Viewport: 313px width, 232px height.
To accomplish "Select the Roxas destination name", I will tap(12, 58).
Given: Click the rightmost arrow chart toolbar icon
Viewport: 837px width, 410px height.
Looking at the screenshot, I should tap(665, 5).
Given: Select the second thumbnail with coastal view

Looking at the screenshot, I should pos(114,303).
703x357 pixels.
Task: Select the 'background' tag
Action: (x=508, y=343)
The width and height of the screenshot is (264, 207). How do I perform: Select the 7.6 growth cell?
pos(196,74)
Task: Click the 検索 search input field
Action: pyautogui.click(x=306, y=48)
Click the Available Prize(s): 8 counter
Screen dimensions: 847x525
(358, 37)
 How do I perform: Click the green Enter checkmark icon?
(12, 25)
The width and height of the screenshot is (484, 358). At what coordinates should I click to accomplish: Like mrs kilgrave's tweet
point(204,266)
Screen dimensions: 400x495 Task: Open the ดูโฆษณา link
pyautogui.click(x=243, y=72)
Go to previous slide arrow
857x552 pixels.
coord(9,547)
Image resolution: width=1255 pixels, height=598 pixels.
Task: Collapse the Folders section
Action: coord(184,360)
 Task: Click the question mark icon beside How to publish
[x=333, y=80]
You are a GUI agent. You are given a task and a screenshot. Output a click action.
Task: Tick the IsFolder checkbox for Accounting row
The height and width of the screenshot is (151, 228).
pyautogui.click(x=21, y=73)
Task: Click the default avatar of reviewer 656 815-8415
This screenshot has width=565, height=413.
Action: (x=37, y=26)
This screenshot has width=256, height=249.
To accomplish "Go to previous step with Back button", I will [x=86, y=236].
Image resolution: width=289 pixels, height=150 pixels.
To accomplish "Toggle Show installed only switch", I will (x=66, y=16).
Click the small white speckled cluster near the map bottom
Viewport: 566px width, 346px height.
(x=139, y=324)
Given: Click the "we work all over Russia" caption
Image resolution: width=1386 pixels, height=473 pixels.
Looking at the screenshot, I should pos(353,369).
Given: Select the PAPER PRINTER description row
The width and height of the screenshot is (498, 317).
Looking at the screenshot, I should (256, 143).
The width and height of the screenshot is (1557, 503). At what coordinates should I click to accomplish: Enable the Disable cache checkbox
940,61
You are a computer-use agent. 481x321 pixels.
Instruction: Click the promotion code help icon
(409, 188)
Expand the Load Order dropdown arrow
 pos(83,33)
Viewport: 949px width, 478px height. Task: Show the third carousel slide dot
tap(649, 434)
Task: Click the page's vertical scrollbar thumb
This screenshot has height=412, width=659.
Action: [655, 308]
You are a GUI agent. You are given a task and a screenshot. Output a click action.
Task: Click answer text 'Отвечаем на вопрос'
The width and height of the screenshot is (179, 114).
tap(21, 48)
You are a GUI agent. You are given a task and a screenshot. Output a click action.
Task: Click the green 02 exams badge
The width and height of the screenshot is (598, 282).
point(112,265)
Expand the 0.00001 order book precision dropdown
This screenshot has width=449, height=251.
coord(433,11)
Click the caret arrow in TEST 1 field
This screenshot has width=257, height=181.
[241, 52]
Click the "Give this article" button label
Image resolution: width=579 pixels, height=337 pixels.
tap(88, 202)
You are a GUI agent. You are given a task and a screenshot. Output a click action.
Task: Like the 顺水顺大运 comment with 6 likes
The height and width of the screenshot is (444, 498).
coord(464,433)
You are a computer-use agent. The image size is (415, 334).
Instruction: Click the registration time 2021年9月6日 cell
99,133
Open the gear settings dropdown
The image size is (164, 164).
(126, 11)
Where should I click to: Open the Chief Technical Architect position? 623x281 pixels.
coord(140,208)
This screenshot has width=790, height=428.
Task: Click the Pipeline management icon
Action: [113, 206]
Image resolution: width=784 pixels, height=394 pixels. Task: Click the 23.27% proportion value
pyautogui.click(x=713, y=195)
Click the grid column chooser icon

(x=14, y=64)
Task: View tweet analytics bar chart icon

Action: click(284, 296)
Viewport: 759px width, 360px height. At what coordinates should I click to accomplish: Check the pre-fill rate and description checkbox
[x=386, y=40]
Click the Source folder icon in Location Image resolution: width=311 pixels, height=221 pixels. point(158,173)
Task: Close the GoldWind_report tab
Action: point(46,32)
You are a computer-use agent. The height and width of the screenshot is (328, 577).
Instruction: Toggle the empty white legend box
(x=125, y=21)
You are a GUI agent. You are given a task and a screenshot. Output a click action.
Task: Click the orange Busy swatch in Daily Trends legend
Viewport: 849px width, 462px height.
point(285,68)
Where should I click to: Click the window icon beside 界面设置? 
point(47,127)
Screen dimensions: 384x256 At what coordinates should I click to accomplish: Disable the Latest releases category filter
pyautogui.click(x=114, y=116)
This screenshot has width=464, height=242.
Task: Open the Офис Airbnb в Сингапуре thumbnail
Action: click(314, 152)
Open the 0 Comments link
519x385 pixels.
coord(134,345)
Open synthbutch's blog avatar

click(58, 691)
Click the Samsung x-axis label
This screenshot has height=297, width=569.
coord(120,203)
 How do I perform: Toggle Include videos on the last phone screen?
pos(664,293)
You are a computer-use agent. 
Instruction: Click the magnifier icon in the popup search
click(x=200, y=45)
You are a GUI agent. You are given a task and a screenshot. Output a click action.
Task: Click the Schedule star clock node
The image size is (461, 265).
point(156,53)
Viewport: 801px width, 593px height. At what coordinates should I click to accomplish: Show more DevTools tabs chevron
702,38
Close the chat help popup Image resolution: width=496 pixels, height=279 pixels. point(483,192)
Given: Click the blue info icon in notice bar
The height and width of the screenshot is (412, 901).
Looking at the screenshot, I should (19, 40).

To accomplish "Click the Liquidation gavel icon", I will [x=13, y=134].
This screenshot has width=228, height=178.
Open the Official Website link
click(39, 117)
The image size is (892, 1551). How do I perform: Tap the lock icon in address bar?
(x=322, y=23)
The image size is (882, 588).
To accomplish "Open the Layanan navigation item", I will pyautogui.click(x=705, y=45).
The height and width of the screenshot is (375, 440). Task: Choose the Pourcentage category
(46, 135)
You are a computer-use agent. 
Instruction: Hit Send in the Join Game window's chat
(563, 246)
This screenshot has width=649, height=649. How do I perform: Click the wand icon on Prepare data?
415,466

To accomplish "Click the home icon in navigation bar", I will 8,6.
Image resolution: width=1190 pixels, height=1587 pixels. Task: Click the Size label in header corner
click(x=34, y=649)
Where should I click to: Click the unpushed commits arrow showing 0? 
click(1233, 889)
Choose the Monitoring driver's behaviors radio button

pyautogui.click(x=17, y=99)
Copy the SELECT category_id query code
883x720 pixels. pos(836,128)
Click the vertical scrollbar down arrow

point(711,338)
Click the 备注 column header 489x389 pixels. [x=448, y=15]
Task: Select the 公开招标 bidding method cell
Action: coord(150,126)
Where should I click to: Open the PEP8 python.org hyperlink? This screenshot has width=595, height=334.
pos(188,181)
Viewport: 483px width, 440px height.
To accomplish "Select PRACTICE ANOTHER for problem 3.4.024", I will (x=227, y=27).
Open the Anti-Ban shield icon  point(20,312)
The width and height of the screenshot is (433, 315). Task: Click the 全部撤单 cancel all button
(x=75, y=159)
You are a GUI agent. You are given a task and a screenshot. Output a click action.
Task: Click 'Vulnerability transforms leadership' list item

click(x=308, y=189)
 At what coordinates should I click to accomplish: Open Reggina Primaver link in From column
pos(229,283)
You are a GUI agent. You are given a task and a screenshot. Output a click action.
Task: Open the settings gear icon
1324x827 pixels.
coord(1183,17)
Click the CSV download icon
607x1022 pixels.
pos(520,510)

__Task item__:
Check every line of the data above for the string "will", and copy those that have it.

__Answer space__:
To accomplish "Select the Roxas destination name", I will tap(12, 58).
To accomplish "Go to previous step with Back button", I will [x=86, y=236].
To accomplish "Toggle Show installed only switch", I will (x=66, y=16).
To accomplish "Click the Liquidation gavel icon", I will [x=13, y=134].
To accomplish "Open the Layanan navigation item", I will pyautogui.click(x=705, y=45).
To accomplish "Click the home icon in navigation bar", I will 8,6.
To accomplish "Select PRACTICE ANOTHER for problem 3.4.024", I will (x=227, y=27).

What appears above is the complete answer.